The challenges of including contractors in the federal workforce size debate

It won't be easy for Congress to count and possibly cut the number of contract employees -- for a variety of reasons.

What’s the right size of the federal workforce?

Stumped? You’re not the only one.

Lawmakers recently debated the question during a hearing held by the House Oversight and Government Reform Committee’s federal workforce subcommittee. Not surprisingly, the group reached no final answer.

What did come out of the hearing, however, was the notion that any discussions about trimming the federal workforce must take contract employees into account. In other words, Republicans and Democrats seemed to agree that the government’s workforce isn’t limited to civil servants.

But it won’t be easy for Congress to count and possibly cut the number of contract employees — for a variety of reasons.

Trey Hodgkins, senior vice president for national security and procurement policy at TechAmerica, said many agencies don’t maintain inventories of contract personnel. “Across the government, you don’t have a good sense of what you’re dealing with” in terms of the quantity of contractors, he said.

Likewise, Stan Soloway, president and CEO of the Professional Services Council, said the number of contractors supporting an agency changes frequently and any calculation is ultimately just a snapshot in time.
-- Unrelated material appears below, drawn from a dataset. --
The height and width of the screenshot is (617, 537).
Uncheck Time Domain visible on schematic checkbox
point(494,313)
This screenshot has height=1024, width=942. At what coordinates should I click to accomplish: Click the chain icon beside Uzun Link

So the difficulty of counting contract employees, unlike full-time federal employees, is one challenge. Another obstacle is that many experts believe the notion of cutting contractors is as misguided as Republicans’ growing determination to reduce the number of feds, which now stands at 2.1 million.

“We don’t endorse headcounts of feds, and we’re not going to endorse it for contractor employees,” said John Threlkeld, assistant legislative director at the American Federation of Government Employees. “We don’t think it’s a good idea to make arbitrary reductions in the number of employees in either workforce.”
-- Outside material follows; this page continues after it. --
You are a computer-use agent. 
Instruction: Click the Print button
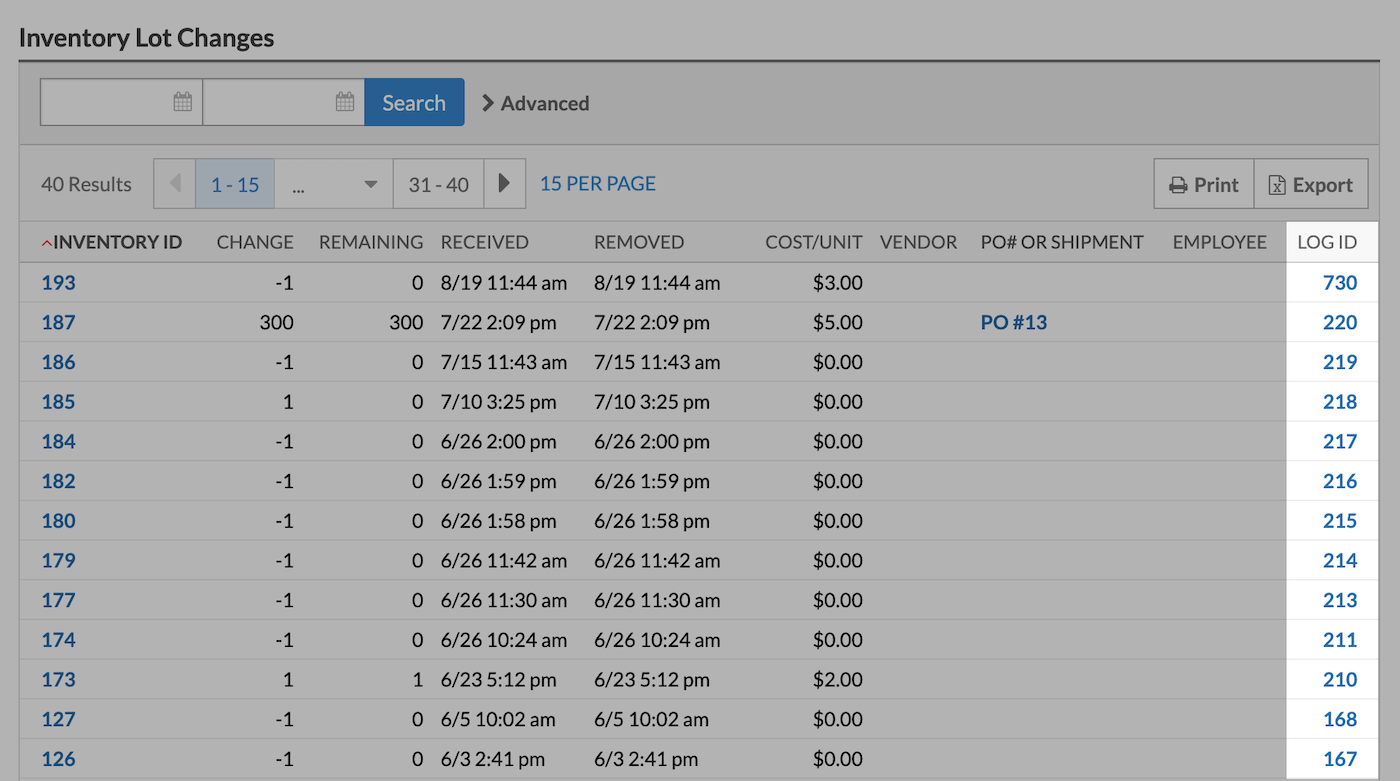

Threlkeld said bills introduced by Rep. Darrell Issa (R-Calif.), chairman of the House Oversight and Government Reform Committee, and Rep. Cynthia Lummis (R-Wyo.) would shrink the size of the workforce through attrition. They represent the arbitrary approach that labor unions oppose.
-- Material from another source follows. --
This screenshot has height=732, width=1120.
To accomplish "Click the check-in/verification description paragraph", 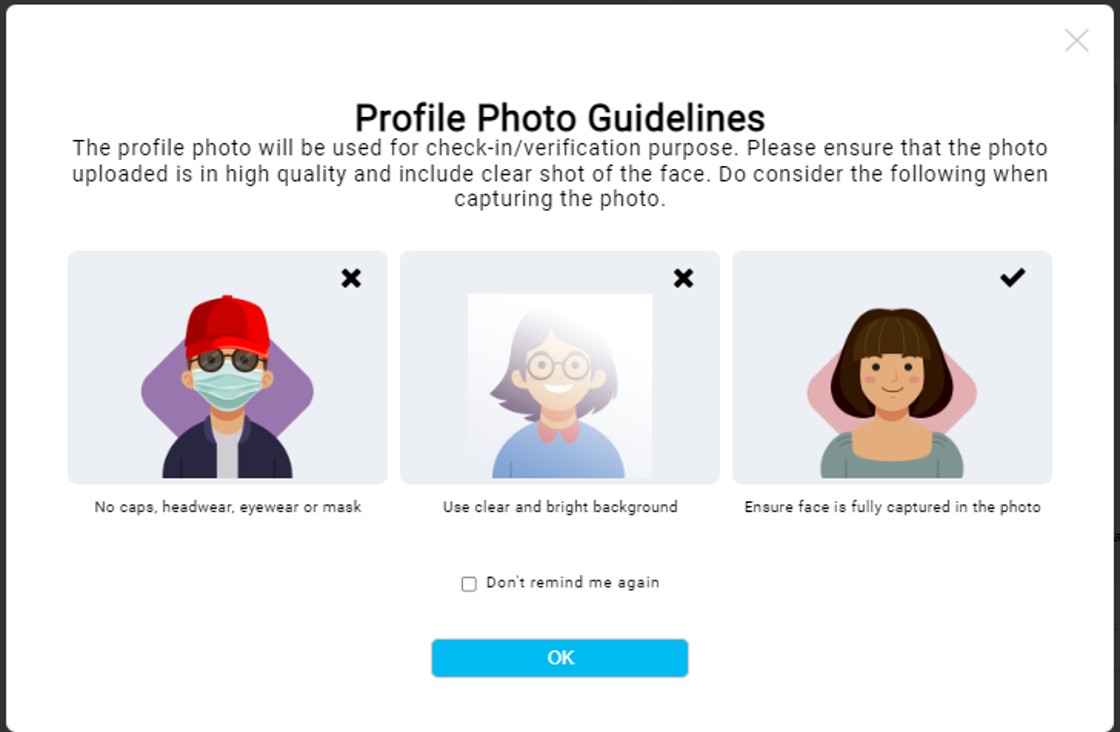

Issa’s legislation (H.R. 2114) would cut 10 percent of the government workforce by the start of fiscal 2015 by allowing one federal employee to be hired to replace every three who retire or leave their jobs for other reasons.

Threlkeld said that approach to workforce reduction would force agencies to hire more contractors at a higher cost, which is what happened in the mid-1990s after the implementation of a federal downsizing initiative.

Issa, probably foreseeing such criticism, included a provision in his bill that seeks to limit an increase in contracts. However, the bill also includes an exemption “for cases in which a cost comparison demonstrates that such contracts would be to the financial advantage of the government.” How that provision will be interpreted is anyone’s guess.

Finding the right balance

Meanwhile, other experts have stepped back from the legislative proposals and political rhetoric to make the broader point that lawmakers are taking the wrong approach.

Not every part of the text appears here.